[Given data Boundary: Start]

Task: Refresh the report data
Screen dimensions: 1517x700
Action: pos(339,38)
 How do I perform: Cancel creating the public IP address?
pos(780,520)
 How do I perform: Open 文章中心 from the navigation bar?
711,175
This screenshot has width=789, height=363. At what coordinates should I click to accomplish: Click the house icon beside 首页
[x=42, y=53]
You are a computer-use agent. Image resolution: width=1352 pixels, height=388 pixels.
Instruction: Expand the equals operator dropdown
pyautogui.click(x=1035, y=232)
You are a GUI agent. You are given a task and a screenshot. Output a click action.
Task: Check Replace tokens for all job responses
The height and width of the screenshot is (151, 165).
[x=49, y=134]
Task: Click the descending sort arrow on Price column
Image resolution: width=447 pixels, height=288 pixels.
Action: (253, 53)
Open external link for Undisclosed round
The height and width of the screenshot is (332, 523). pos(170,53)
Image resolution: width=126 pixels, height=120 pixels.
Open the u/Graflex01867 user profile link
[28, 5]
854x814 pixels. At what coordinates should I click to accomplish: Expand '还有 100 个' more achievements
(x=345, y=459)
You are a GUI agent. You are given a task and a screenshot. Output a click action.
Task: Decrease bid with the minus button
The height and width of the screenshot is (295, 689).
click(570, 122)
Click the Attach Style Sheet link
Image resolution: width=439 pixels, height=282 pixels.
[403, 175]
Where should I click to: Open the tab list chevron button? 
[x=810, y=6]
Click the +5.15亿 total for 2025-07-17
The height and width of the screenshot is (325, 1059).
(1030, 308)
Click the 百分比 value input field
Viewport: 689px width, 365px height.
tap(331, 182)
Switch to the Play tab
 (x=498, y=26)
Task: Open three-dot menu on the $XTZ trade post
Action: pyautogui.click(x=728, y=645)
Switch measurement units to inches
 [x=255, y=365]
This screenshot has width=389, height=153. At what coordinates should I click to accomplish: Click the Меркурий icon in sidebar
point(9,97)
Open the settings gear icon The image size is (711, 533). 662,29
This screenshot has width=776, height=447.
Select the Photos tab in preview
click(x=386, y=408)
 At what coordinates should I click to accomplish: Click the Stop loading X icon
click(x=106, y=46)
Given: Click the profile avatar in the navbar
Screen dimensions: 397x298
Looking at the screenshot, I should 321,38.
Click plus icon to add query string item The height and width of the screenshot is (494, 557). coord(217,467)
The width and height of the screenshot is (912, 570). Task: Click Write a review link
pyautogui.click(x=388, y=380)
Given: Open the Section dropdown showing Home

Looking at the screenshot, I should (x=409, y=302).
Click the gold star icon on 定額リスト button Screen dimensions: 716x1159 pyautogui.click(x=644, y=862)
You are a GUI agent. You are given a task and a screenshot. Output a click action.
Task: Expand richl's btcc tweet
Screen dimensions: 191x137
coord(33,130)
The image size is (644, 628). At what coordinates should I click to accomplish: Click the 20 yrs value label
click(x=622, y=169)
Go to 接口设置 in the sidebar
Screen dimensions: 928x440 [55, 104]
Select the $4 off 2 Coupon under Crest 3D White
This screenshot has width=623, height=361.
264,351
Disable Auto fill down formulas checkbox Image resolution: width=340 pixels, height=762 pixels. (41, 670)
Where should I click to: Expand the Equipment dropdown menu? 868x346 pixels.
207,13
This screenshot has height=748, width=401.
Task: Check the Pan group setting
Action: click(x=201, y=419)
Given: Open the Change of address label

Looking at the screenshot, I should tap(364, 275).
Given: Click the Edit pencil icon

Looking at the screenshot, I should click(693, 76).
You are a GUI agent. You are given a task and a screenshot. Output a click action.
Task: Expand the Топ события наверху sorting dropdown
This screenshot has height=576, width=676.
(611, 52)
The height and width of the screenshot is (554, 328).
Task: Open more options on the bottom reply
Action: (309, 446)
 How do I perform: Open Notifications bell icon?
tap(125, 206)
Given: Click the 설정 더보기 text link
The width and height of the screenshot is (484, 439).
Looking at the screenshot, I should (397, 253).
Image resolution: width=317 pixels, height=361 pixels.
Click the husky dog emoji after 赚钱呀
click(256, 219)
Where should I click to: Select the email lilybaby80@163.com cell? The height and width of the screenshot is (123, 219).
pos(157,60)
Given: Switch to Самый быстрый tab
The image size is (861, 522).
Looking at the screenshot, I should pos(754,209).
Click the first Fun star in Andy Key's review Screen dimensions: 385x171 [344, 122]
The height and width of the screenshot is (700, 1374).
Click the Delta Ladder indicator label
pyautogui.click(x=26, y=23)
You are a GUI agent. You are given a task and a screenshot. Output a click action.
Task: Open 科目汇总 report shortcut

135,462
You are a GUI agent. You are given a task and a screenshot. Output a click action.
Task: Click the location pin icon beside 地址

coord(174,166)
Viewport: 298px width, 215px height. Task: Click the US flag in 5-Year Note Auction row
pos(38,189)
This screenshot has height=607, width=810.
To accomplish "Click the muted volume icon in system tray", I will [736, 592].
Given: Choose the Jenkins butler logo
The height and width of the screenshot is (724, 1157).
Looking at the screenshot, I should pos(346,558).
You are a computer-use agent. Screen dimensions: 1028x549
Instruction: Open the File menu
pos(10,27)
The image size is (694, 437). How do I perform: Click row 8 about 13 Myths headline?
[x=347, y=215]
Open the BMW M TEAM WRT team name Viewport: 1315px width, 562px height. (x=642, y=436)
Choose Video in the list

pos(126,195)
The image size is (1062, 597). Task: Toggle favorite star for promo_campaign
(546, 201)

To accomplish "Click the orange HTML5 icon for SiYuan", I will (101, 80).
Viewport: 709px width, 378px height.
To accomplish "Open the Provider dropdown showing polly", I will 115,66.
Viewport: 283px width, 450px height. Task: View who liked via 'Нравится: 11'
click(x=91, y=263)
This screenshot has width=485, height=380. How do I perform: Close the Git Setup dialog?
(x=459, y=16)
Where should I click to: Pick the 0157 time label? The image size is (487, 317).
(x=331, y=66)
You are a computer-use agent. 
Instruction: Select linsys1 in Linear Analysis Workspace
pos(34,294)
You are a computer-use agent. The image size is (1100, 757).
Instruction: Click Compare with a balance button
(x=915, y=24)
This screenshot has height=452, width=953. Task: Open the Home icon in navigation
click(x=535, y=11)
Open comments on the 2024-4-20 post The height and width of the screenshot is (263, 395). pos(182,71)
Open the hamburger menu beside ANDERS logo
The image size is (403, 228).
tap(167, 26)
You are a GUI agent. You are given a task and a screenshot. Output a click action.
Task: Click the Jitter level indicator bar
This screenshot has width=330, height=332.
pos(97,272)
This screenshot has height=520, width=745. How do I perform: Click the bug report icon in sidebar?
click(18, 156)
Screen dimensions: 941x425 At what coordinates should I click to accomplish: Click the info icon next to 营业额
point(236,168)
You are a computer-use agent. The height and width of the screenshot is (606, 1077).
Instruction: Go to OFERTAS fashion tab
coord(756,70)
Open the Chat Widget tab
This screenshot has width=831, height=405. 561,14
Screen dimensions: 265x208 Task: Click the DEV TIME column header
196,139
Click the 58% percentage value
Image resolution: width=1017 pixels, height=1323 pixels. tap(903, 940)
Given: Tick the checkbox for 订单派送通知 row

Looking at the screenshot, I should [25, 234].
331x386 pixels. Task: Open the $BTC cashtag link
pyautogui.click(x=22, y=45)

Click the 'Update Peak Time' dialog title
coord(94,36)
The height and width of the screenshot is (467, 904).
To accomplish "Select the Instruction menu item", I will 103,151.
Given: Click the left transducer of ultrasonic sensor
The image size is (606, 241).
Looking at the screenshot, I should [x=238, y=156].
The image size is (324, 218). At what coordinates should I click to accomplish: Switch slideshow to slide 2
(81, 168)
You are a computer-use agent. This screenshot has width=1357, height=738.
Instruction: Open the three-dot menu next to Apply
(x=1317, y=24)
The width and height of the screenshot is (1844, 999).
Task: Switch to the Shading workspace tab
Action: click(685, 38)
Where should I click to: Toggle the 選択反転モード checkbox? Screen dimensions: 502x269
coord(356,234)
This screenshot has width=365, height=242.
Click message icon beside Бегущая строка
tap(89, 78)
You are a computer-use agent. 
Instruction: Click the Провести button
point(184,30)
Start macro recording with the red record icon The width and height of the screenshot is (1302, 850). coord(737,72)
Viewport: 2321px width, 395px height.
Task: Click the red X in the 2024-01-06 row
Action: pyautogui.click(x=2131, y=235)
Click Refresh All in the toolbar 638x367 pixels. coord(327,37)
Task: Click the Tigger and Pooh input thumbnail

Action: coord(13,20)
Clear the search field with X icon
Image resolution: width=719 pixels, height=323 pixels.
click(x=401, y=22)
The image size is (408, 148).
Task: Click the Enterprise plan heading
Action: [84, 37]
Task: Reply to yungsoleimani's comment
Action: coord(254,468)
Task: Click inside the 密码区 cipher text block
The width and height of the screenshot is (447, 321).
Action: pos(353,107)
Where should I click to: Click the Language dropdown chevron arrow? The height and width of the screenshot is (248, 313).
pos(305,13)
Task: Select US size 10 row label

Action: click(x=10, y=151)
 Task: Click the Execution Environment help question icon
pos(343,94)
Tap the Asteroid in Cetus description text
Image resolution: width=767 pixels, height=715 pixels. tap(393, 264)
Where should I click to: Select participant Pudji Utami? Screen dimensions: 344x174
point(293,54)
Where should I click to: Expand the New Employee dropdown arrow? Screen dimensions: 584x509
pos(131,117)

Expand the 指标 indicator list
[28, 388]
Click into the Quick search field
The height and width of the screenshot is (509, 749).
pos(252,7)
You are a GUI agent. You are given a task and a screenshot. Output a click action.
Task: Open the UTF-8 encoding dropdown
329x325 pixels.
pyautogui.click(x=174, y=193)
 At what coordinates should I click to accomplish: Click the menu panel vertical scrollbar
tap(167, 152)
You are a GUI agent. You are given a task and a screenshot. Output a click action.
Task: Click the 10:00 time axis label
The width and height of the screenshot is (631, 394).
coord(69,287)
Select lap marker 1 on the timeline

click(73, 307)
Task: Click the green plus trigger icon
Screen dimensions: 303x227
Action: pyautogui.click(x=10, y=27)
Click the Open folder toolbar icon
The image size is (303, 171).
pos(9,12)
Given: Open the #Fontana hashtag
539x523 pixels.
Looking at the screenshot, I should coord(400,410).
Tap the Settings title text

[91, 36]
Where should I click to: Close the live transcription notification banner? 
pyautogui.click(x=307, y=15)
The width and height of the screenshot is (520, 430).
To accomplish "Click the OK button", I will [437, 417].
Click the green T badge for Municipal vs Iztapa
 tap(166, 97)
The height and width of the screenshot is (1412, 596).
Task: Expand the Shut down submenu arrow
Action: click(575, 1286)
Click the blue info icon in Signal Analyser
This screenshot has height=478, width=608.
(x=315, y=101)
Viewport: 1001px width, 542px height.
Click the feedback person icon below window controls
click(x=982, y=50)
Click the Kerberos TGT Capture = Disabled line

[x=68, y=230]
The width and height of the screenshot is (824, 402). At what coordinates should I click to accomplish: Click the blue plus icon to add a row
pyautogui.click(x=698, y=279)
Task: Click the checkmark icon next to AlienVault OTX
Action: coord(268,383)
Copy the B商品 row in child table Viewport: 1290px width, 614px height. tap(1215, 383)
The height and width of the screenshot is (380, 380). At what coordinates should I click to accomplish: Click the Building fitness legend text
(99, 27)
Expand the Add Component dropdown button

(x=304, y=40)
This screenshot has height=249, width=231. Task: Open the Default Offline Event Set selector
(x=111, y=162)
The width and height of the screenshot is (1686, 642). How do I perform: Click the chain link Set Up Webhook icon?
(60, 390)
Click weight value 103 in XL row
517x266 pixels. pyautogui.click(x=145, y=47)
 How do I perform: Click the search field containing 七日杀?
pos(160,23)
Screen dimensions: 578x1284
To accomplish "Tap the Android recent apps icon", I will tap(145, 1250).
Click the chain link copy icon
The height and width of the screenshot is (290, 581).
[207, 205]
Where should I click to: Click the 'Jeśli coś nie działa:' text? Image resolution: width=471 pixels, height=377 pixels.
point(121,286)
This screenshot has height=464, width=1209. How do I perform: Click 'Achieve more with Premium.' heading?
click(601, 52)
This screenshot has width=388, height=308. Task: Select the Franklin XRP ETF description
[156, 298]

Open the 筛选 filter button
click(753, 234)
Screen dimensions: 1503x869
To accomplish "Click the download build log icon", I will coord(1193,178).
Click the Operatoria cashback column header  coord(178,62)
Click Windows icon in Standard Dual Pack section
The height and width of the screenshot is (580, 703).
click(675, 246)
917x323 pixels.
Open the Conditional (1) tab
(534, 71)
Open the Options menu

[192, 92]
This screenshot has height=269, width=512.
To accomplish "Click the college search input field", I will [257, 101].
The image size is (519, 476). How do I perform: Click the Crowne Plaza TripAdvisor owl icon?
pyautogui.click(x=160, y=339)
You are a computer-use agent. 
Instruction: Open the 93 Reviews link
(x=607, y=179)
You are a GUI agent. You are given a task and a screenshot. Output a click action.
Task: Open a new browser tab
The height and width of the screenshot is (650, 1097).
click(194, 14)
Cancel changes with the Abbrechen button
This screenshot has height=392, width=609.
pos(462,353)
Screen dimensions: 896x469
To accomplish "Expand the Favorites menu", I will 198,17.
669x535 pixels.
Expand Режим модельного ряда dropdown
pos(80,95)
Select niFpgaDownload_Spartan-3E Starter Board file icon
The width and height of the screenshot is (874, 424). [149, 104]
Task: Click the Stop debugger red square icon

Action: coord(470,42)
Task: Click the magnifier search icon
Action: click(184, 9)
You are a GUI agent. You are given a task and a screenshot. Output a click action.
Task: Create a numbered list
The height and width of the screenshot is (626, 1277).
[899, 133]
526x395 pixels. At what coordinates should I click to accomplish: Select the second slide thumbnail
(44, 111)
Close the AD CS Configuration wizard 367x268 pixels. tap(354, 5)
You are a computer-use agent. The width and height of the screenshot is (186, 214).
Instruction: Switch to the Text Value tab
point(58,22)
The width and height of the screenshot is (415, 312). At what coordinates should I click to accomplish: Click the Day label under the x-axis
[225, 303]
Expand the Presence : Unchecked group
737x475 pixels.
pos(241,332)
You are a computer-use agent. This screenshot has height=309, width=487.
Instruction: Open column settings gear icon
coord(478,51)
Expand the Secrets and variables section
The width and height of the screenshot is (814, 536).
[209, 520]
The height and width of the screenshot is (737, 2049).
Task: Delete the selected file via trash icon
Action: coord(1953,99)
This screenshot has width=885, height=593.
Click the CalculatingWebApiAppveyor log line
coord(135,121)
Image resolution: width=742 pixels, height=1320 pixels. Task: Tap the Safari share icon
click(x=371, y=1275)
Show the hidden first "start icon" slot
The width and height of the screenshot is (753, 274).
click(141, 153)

[Given data Boundary: End]

What is needed ::
All lines above with "toolbar" in them should be returned.

Expected answer ::
Click Refresh All in the toolbar 638x367 pixels. coord(327,37)
Click the Open folder toolbar icon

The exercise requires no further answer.